::: Document excerpt
In pleading these facts, the plaintiffs relied heavily on the Court’s decision in Hansen Medical,9 a case also involving a rollover, a voting agreement and a history of coordinated investment strategy, where the Court found that the defendant stockholders had formed a control group. The Court here, however, distinguished Hansen Medical, which did not involve an unrelated and independently controlling stockholder and had been decided by applying the traditional control-group framework.
In this regard, the Court noted that Francisco Partners, as the controlling stockholder, had the ability to approve the transaction without the participation of any other stockholder, requiring that the plaintiffs plead facts that satisfy the second prong of the Glenhill analysis. To this, the plaintiffs could only note, in the Court’s view, that Francisco Partners had agreed to a dilution of its equity ownership of the post-acquisition corporation by letting Chrysalis and Jones roll over their respective equity interests in Connecture, a “self-imposed limitation on Francisco Partners’ self-interest.”10 The Court found this to be insufficient, holding that mere dilution of the controlling stockholder’s interest does not establish a significant limitation on the controller’s ability to exercise control over the corporation. If it did, the Court noted, every time minority stockholders diluted a controller by participating in a transaction alongside the controller, the rollover stockholders would be tagged as controlling fiduciaries owing duties to the corporation and the other stockholders.11
As a result, the Court found that Chrysalis and Jones did not owe the other minority stockholders any fiduciary duties and were entitled to roll over their equity interests as they saw fit.
::::::
| Problem set |
a: Decide whether each statement agrees with the Connecture ruling excerpt: (i) The Court found that Chrysalis and Jones owed fiduciary duties to the other minority stockholders. (ii) Hansen Medical was decided by applying the traditional control-group framework. (iii) The Court held that mere dilution of a controlling stockholder's interest establishes a significant limitation on the controller's ability to exercise control. For each one, answer yes or no and quote the deciding words from the excerpt.
b: Output the Connecture ruling excerpt word for word from "In pleading these" to "traditional control-group framework.".
::: Available data
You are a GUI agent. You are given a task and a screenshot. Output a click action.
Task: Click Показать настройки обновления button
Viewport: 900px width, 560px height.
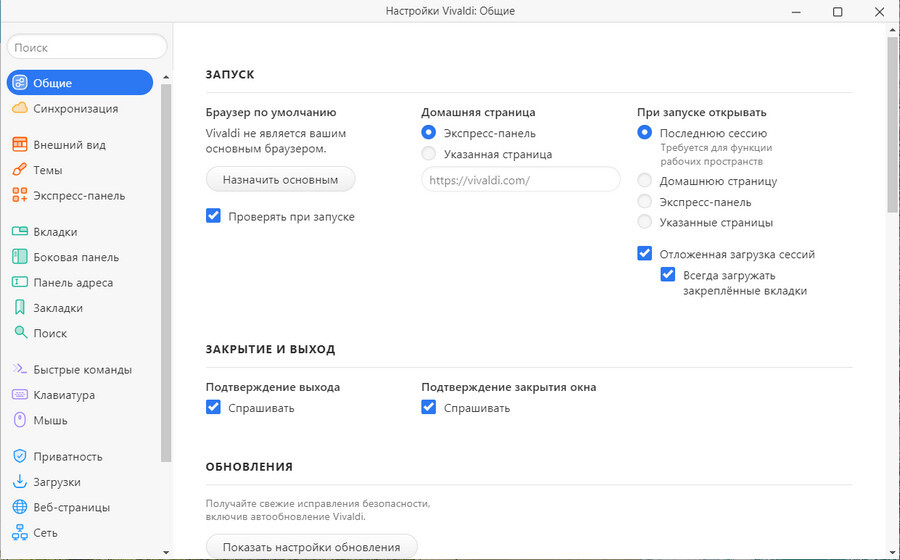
::::::
| Results of the exercise |
a:
(i) No: "the Court found that Chrysalis and Jones did not owe the other minority stockholders any fiduciary duties"
(ii) Yes: "had been decided by applying the traditional control-group framework"
(iii) No: "mere dilution of the controlling stockholder’s interest does not establish a significant limitation on the controller’s ability to exercise control over the corporation"

b:
In pleading these facts, the plaintiffs relied heavily on the Court’s decision in Hansen Medical,9 a case also involving a rollover, a voting agreement and a history of coordinated investment strategy, where the Court found that the defendant stockholders had formed a control group. The Court here, however, distinguished Hansen Medical, which did not involve an unrelated and independently controlling stockholder and had been decided by applying the traditional control-group framework.